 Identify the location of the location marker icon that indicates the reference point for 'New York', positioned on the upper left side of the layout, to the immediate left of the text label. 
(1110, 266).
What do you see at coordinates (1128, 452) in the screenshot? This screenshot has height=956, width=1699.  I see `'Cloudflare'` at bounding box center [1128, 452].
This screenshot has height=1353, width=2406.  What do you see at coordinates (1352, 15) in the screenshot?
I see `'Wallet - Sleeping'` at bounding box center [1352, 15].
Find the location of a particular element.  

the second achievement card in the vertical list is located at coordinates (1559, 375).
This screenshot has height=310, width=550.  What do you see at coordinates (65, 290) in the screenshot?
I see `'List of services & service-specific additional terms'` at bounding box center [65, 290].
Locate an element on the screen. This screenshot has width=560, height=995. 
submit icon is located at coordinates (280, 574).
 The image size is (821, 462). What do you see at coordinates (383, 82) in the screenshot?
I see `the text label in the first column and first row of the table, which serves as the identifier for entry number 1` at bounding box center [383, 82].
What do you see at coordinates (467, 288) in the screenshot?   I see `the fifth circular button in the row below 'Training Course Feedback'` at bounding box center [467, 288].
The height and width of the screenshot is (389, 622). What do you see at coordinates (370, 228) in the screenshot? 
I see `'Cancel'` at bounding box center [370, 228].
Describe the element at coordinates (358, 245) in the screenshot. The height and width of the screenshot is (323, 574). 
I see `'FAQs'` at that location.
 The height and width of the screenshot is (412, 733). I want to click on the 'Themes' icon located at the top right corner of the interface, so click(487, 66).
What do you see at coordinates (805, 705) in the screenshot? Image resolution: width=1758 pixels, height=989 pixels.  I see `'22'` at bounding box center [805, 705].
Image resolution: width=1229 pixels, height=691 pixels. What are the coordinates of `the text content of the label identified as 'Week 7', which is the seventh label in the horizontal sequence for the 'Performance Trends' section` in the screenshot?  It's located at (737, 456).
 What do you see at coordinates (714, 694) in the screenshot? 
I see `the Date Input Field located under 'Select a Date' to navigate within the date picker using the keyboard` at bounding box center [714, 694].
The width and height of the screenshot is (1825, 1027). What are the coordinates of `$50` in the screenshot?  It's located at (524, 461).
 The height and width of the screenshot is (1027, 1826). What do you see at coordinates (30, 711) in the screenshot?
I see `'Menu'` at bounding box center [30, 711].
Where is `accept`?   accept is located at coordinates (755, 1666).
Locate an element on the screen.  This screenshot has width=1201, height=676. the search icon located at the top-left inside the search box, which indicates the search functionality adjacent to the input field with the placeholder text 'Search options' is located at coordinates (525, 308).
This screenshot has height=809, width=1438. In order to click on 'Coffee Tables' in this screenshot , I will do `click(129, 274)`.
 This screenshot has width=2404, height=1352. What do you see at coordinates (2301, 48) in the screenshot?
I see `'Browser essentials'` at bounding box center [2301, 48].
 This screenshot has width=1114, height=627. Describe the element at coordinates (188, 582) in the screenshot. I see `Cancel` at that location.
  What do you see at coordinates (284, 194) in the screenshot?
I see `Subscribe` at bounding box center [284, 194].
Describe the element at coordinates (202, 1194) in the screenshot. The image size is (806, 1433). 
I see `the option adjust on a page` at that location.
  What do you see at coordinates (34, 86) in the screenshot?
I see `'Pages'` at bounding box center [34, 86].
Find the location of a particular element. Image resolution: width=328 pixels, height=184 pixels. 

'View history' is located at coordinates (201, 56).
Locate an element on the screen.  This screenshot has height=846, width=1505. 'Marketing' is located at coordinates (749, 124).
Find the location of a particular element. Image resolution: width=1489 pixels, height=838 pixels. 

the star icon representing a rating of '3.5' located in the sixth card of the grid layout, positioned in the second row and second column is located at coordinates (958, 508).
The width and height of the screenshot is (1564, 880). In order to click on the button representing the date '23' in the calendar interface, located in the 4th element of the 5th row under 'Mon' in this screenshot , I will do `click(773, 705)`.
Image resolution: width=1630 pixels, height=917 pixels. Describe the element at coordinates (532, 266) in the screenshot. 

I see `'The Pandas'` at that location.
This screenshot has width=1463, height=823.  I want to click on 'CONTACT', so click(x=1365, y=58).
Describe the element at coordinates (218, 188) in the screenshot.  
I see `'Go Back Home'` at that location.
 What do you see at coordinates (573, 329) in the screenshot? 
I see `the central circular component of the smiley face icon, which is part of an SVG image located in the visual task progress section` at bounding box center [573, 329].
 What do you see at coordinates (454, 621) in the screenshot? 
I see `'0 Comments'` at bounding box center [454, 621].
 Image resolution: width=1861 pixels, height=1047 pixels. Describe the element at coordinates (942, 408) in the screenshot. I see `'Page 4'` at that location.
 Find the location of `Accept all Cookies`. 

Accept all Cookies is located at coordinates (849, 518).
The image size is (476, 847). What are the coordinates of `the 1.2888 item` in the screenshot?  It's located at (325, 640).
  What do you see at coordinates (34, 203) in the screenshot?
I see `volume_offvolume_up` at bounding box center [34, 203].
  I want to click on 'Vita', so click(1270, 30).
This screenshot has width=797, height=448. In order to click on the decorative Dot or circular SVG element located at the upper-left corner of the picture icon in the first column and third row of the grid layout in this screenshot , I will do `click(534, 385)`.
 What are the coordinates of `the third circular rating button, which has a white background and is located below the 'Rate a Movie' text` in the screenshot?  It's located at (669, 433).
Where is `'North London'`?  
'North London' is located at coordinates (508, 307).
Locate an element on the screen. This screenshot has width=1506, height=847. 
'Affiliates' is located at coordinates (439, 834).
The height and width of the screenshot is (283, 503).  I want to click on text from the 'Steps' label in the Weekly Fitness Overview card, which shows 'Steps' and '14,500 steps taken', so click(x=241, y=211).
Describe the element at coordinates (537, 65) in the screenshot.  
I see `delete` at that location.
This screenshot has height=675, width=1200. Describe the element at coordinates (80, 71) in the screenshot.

--

__Direction__
Rewrite the lines from the very first one through the line with "(1110, 266).", requests included, and shift every coordinate in the answers by -131.

__Solution to this problem__
 Identify the location of the location marker icon that indicates the reference point for 'New York', positioned on the upper left side of the layout, to the immediate left of the text label. 
(979, 135).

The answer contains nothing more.